● What you need to do:
1. Return the stretch of the low-carb dessert thread from "N.B.: My bio" through "are reasonably tasty.", word for word.
2. Extend the low-carb dessert thread, starting right after its final sentence.

● Article:
+ + + + + + +
And they tasted pretty much like you’d expect them too. Plenty of good fiber, though.
Does anyone have a decent recipe for someone who’s been toold to watch his carbohydrates, cholesterol, fat intake and pretty much everything else that makes food worth eating?
Probably merengues are the easiest cookie to make low-carb/lowcholesterol, as they are made mainly of eggwhite with some sweetener.
In my lowcarb days I recall making some with cocoa powder… the merengue collapsed but they were stil tasty as wafers. I think I used “Diabetisweet” (malitol) sweetener, but it might have been Splenda.
BTW it generally helps the “artificiallyness” flavor if you mix different types of sweetener. To avoid a tragedy (splenda is extremely fluffy) I usually cut in, say 2 packets of Equal and take out 2 TBSP Splenda.
Apples stuffed with chopped nuts and scant dried fruit (like, a tablespoon of chopped dried apricot), topped with a teaspoon of butter and a little stevia if necesary for sweetness. Bake in water with a little lemon juice in it as per any baked apple recipe, then serve with a little plain low-fat yogurt sweetened with stevia or Splenda and a little vanilla.
Dagoba makes an unsweetened chocolate powder that can be made with skim milk and non-sugar sweetener.
Frozen grapes (not your lowest glycemifc food, but not a hideous fake dessert, either).
Homemade sorbet with citrus flavoring and Splenda.
N.B.: My bio family thinks Splenda tastes good and Diabetisweet is bitter and disgusting. My in-law family has the opposite experience.
ETA: Lindt now makes several high-cocoa chocolate bars that are have better ratios. The 90-something% is best used for cooking. the 70- to 80-something%s are reasonably tasty.
2 cups rolled oats
1 cup plain puffed brown rice or whole wheat
1/2 cup oat or wheat bran
1/3 cup unsweetened applesauce
1 tablespoon of honey
2 teaspoons of canola oil
2 tablespoons of splenda
1/2 cup slivered raw almonds
Mix up all of the above. It should be damp enough to clump up into little wads if you squeeze some between your fingers; if not, add a bit more applesauce. Spread the mixture out in a jelly roll pan, and squeeze up several clumps between your fingers if you like “nuggets” of granola. Bake it for about 40 minutes or until it is all golden brown and the nuggets are fairly dry; it’s okay if they’re very slightly damp. Remove from the oven and let cool completely and add 1/3 of a cup of dried, unsweetened fruit of your choice (raisins, cranberries, mixed fruit bits, etc.). Store in big quart jars.
+ + + + + + +
● Data segment:
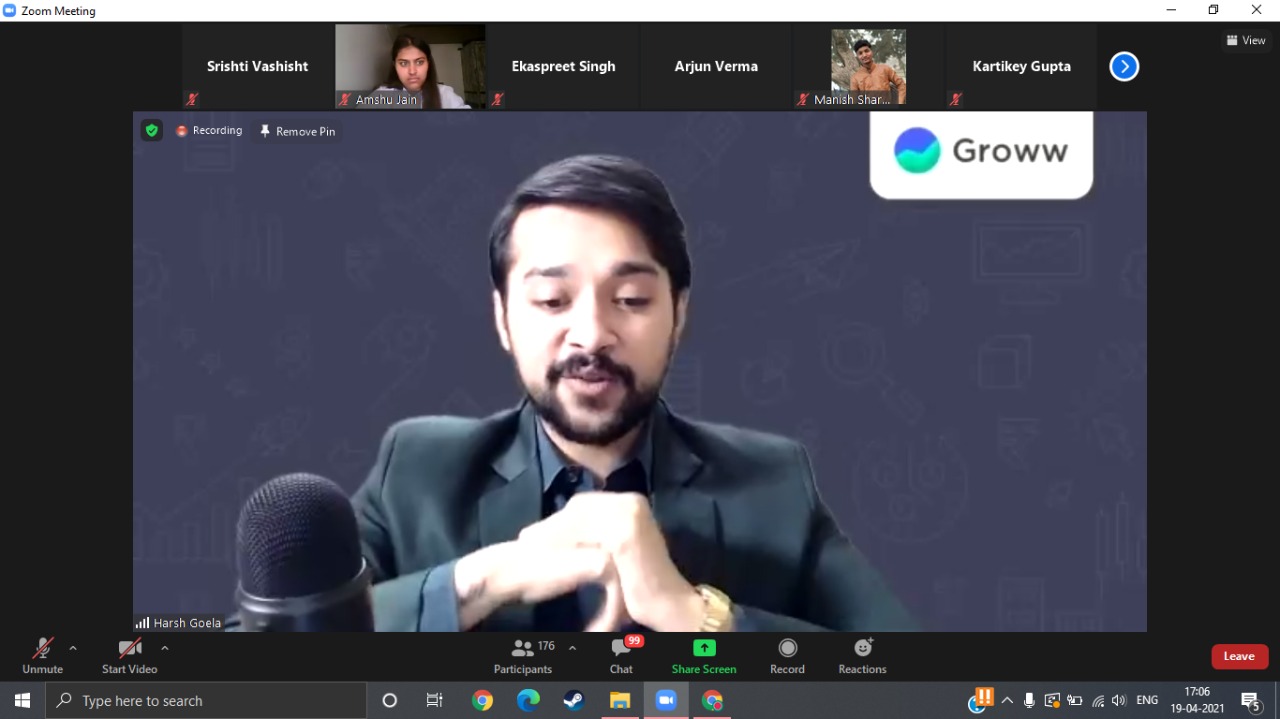Expand video options arrow next to Start Video
The height and width of the screenshot is (719, 1280).
point(165,648)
+ + + + + + +
● Answer list:
1.
N.B.: My bio family thinks Splenda tastes good and Diabetisweet is bitter and disgusting. My in-law family has the opposite experience.
ETA: Lindt now makes several high-cocoa chocolate bars that are have better ratios. The 90-something% is best used for cooking. the 70- to 80-something%s are reasonably tasty.

2.
I lost almost 75 lbs with a combination of calorie counting + eating whole foods (avoiding processed foods). I am not a huge fat of fat free/sugar free foods, when I had lost weight in the past, those kinds of foods left me hungry and unsatisfied.
If you reduce the amount of processed foods/sugars in your diet, it’s amazing how good regular food tastes. Like baked sweet potatoes are incredibly sweet. Fresh blackberries are decadent. A teaspoon of honey in tea is almost too sweet.
Some of my favorite after dinner sweet treats (all under 200 calories):
Baked apple stuffed with blueberries. A little sprinkle of granola on top after baking is good too.
Heat 2 tbs of pumpkin butter and dip a banana in it.
Smear a whole wheat tortilla with peanut butter, heat it. Roll it around a banana and eat.
Roasted pineapple with a drizzle of chocolate.
Low fat Greek yogurt with fresh blackberries, tiny drizzle of honey.
Frozen mangos or frozen black cherries.
Low fat cottage cheese with mandarin oranges
Last month, I made a batch of muffins with a box of organic spice cake mix, 2 eggs and a can of pumpkin. They were really good
It isn’t necessary to eat unsatisfying Frankenfoods to lose weight, at least it wasn’t in my experience! I still eat whole foods and count calories and have kept the weight off for nearly 3 years. Beyond the weight loss, my numbers at my last physical were amazing for cholesterol, blood pressure, triglycerides, etc.
I think once the sugar and fat is removed from a cookie, it is no longer a cookie. It ceases to be a cookie and becomes something else. Perhaps cardboard, as per bouv’s suggestion. You didn’t make a cookie, you made a rabbit biscuit!
I’ve made cake with applesauce instead of butter before … the taste was tolerable, but it wasn’t really cake so much as a bunch of chocolate crumbs in a pan. You couldn’t cut a slice, you could just sort of shovel the crumbs out onto a plate and try to eat it with a spoon. Cookies and cakes need that fat to hold them together. It’s kinda the same thing with pizza; the fat in the mozzarella is the glue that holds it all together. If you go with that part-skim low-fat mozzarella, all it does is slide off the crust, taking all your toppings with it. Sorry I couldn’t be more help … I really think certain foods need the fat in them just to hold them together, otherwise they become something else entirely.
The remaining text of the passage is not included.